▶ _Your objective_
Everything from the first line of the material below through the line containing "Screen dimensions: 1411x840" must be retyped exactly, and nothing past it.

▶ _Information shown_
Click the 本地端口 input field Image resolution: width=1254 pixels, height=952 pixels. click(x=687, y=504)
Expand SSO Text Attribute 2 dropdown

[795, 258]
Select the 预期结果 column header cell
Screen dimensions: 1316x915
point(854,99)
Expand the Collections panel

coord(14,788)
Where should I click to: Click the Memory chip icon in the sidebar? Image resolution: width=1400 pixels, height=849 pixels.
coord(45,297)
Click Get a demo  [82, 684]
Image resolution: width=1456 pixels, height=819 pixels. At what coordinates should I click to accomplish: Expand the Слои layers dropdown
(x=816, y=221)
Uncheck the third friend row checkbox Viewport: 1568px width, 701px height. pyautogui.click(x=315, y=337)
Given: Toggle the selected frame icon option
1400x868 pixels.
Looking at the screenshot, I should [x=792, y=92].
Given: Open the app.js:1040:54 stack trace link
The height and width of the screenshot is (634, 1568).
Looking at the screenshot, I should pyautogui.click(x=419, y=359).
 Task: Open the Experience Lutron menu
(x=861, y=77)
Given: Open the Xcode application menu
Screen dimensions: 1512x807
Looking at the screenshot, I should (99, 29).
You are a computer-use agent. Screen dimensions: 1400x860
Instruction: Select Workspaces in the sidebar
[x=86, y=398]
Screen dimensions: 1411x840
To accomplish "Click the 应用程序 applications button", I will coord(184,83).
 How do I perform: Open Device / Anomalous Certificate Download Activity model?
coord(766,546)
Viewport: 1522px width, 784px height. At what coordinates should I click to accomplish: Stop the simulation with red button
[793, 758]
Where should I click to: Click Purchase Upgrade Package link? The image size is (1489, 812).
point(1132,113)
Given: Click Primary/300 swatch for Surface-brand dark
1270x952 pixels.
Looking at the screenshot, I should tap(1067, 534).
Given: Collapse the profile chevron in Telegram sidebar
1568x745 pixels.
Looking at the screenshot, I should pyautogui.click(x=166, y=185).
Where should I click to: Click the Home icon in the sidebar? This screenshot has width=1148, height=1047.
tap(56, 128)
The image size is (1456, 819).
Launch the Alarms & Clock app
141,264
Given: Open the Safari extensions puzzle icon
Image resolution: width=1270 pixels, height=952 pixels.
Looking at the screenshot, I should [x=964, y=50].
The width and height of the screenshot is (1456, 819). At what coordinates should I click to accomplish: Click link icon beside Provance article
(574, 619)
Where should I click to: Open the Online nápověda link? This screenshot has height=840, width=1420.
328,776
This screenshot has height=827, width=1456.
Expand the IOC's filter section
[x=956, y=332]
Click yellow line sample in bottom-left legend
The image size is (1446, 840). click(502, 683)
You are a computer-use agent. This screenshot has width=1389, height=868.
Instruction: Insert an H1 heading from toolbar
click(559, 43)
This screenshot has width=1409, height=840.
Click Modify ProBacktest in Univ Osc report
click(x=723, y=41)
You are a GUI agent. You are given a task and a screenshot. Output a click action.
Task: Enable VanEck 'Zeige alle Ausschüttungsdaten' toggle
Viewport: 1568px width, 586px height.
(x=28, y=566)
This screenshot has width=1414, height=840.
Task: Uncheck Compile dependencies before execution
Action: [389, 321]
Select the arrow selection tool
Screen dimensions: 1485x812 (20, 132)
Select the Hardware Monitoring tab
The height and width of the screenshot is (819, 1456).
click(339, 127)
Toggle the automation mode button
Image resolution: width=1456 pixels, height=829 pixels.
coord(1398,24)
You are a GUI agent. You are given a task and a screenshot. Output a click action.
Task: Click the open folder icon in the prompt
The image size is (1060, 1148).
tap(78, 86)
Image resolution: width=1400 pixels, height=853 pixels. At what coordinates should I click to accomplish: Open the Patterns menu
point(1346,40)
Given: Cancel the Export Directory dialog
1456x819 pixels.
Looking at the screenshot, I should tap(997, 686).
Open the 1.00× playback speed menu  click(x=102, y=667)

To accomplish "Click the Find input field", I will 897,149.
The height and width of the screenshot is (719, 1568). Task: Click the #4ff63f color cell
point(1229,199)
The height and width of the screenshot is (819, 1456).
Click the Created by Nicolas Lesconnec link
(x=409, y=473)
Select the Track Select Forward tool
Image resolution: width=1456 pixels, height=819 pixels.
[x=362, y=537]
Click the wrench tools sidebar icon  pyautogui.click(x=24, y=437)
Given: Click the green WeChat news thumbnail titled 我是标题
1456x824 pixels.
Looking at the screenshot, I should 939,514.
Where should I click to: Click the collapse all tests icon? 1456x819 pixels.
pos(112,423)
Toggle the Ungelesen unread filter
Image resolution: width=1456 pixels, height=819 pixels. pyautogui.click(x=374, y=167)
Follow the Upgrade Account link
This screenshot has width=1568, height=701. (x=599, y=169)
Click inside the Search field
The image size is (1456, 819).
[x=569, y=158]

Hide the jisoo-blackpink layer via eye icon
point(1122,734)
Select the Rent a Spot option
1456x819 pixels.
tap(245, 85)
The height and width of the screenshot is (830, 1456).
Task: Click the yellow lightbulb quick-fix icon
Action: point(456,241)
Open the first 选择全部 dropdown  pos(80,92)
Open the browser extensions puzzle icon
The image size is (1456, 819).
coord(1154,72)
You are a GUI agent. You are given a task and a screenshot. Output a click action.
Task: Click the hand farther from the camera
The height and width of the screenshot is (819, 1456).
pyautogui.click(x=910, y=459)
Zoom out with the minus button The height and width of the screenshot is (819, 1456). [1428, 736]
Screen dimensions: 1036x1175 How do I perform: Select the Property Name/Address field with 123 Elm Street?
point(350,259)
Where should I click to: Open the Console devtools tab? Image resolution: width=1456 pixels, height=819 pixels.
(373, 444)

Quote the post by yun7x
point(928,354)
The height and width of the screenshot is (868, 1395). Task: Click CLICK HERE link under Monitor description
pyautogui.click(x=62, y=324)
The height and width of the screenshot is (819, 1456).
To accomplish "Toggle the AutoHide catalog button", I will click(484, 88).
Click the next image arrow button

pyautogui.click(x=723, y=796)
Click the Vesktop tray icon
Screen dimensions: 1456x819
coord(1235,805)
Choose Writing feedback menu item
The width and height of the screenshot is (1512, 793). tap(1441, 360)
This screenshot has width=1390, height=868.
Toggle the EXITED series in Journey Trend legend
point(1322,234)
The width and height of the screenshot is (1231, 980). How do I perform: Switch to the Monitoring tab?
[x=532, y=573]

▶ _Exercise response_
Click the 本地端口 input field Image resolution: width=1254 pixels, height=952 pixels. click(x=687, y=504)
Expand SSO Text Attribute 2 dropdown

[795, 258]
Select the 预期结果 column header cell
Screen dimensions: 1316x915
point(854,99)
Expand the Collections panel

coord(14,788)
Where should I click to: Click the Memory chip icon in the sidebar? Image resolution: width=1400 pixels, height=849 pixels.
coord(45,297)
Click Get a demo  [82, 684]
Image resolution: width=1456 pixels, height=819 pixels. At what coordinates should I click to accomplish: Expand the Слои layers dropdown
(x=816, y=221)
Uncheck the third friend row checkbox Viewport: 1568px width, 701px height. pyautogui.click(x=315, y=337)
Given: Toggle the selected frame icon option
1400x868 pixels.
Looking at the screenshot, I should [x=792, y=92].
Given: Open the app.js:1040:54 stack trace link
The height and width of the screenshot is (634, 1568).
Looking at the screenshot, I should pyautogui.click(x=419, y=359).
 Task: Open the Experience Lutron menu
(x=861, y=77)
Given: Open the Xcode application menu
Screen dimensions: 1512x807
Looking at the screenshot, I should (99, 29).
You are a computer-use agent. Screen dimensions: 1400x860
Instruction: Select Workspaces in the sidebar
[x=86, y=398]
Screen dimensions: 1411x840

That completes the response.